GIVEN DATA Start Marker

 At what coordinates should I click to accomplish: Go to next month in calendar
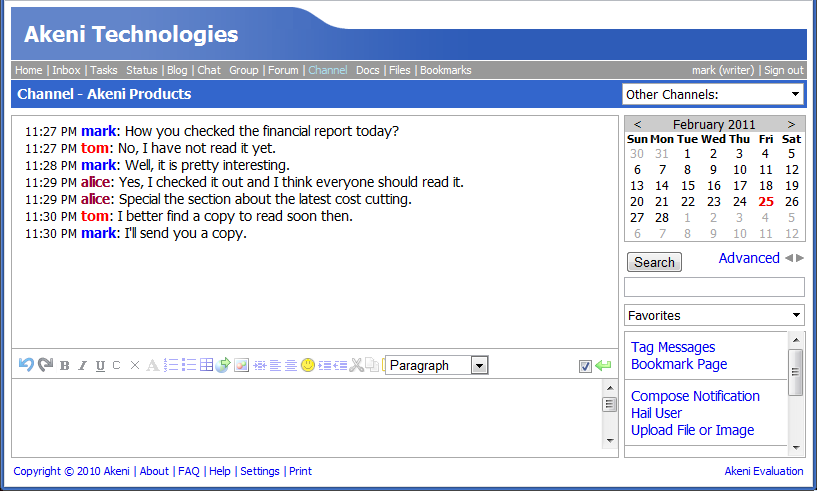[791, 124]
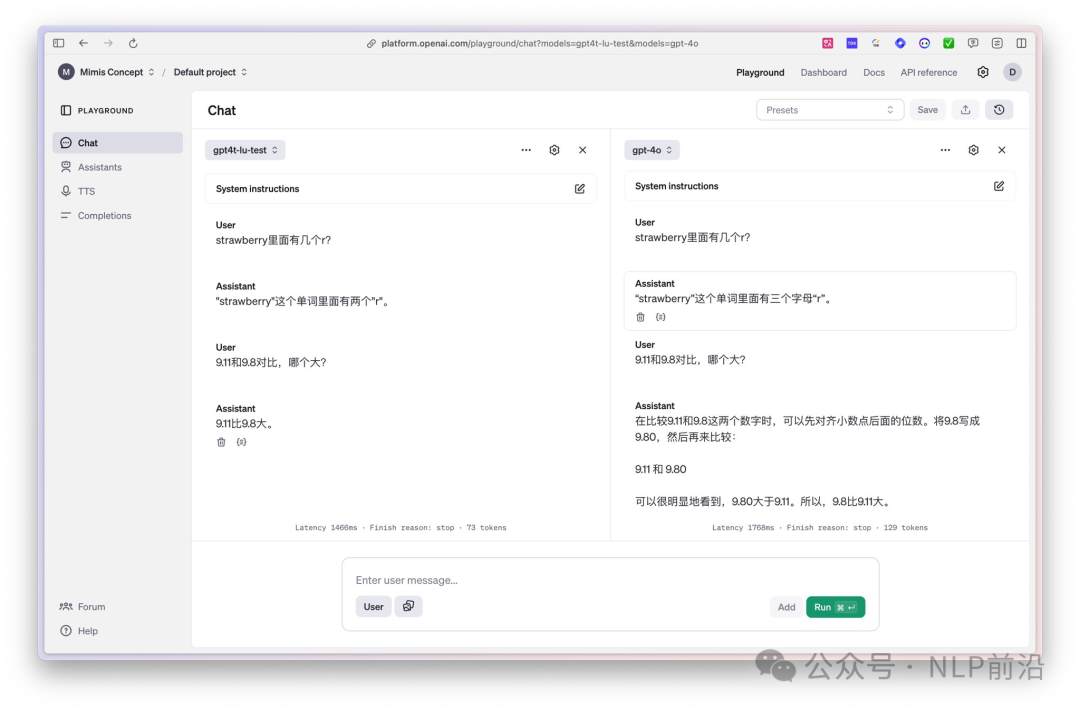Open the chat history clock icon
1080x710 pixels.
pyautogui.click(x=998, y=110)
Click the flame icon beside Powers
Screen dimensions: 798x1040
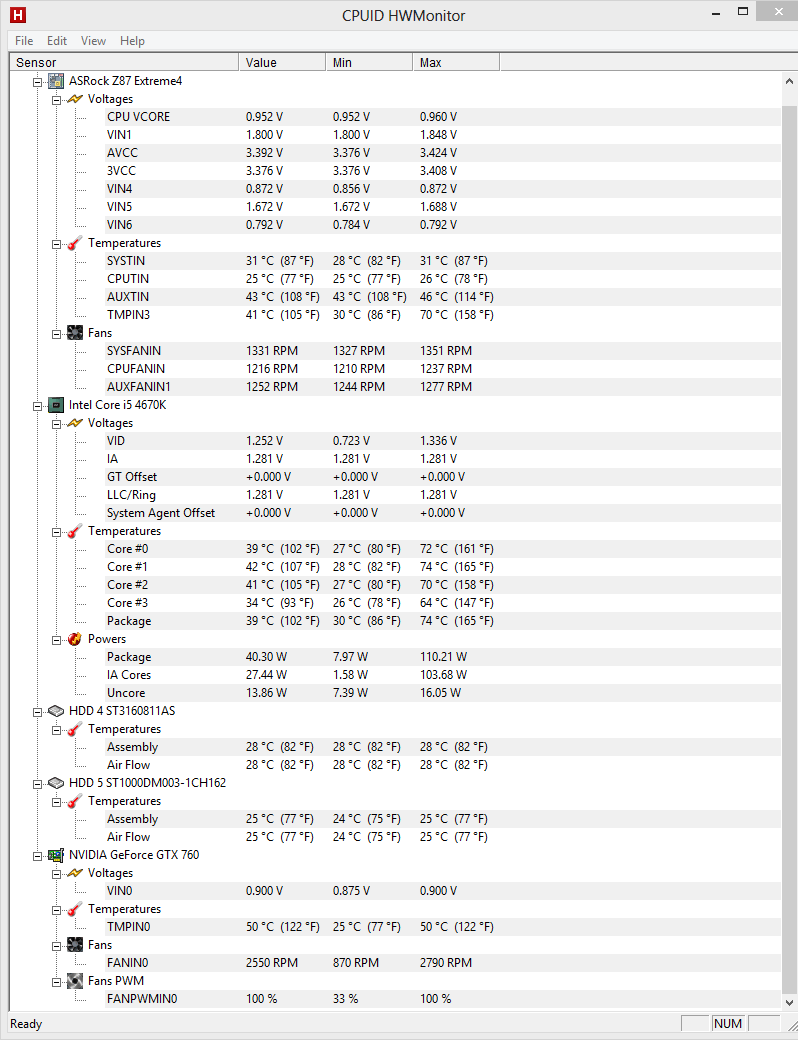(75, 639)
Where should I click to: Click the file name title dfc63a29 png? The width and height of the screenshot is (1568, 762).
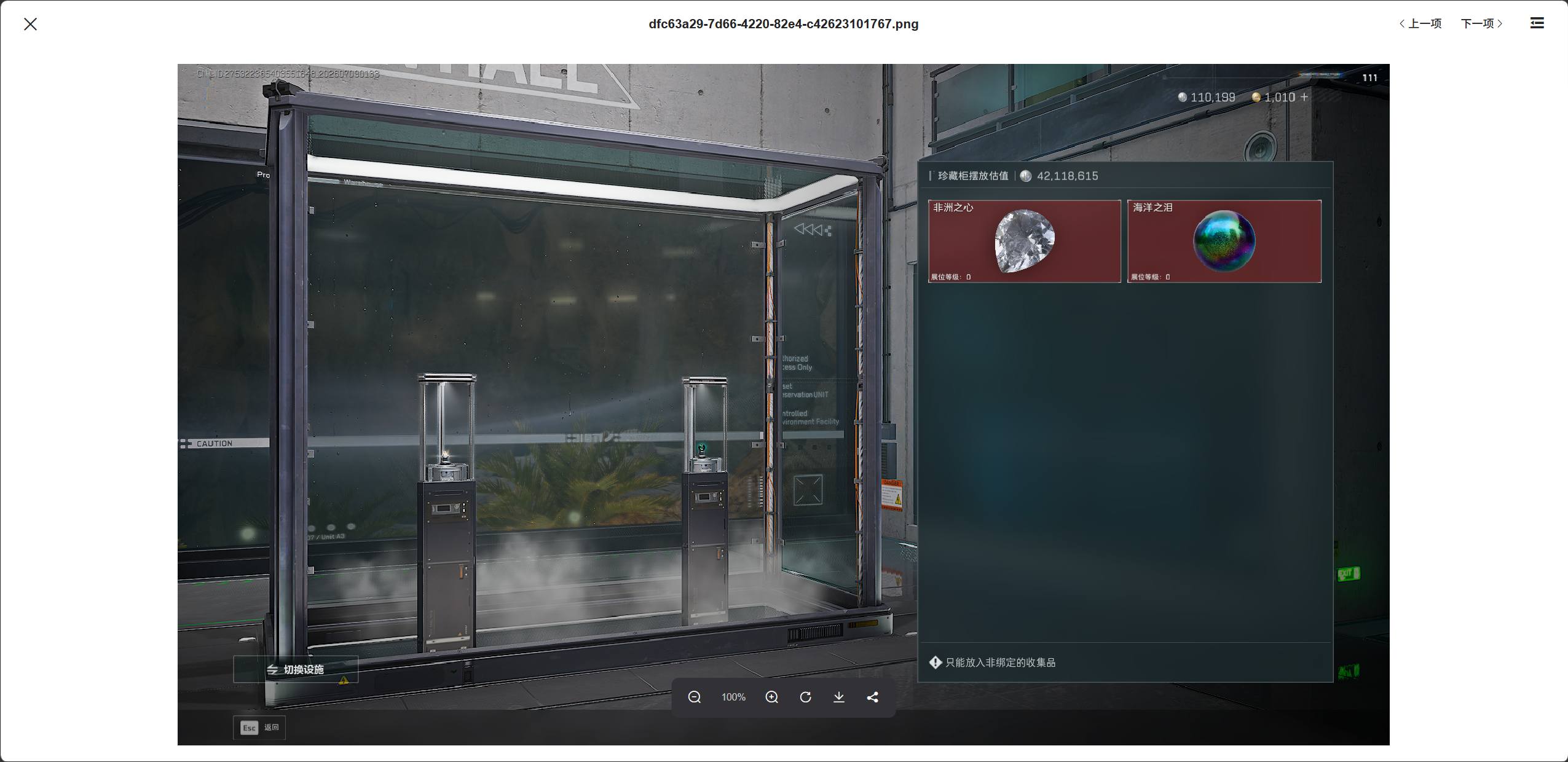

GIVEN DATA End Marker

▶ _EXERCISE INSTRUCTIONS_
Line by line, write out the data above exactly, without the pictures.

▶ _SOLUTION_
 At what coordinates should I click to accomplish: Go to next month in calendar
[791, 124]
Open the chat history clock icon
1080x710 pixels.
pyautogui.click(x=998, y=110)
Click the flame icon beside Powers
Screen dimensions: 798x1040
(75, 639)
Where should I click to: Click the file name title dfc63a29 png? The width and height of the screenshot is (1568, 762).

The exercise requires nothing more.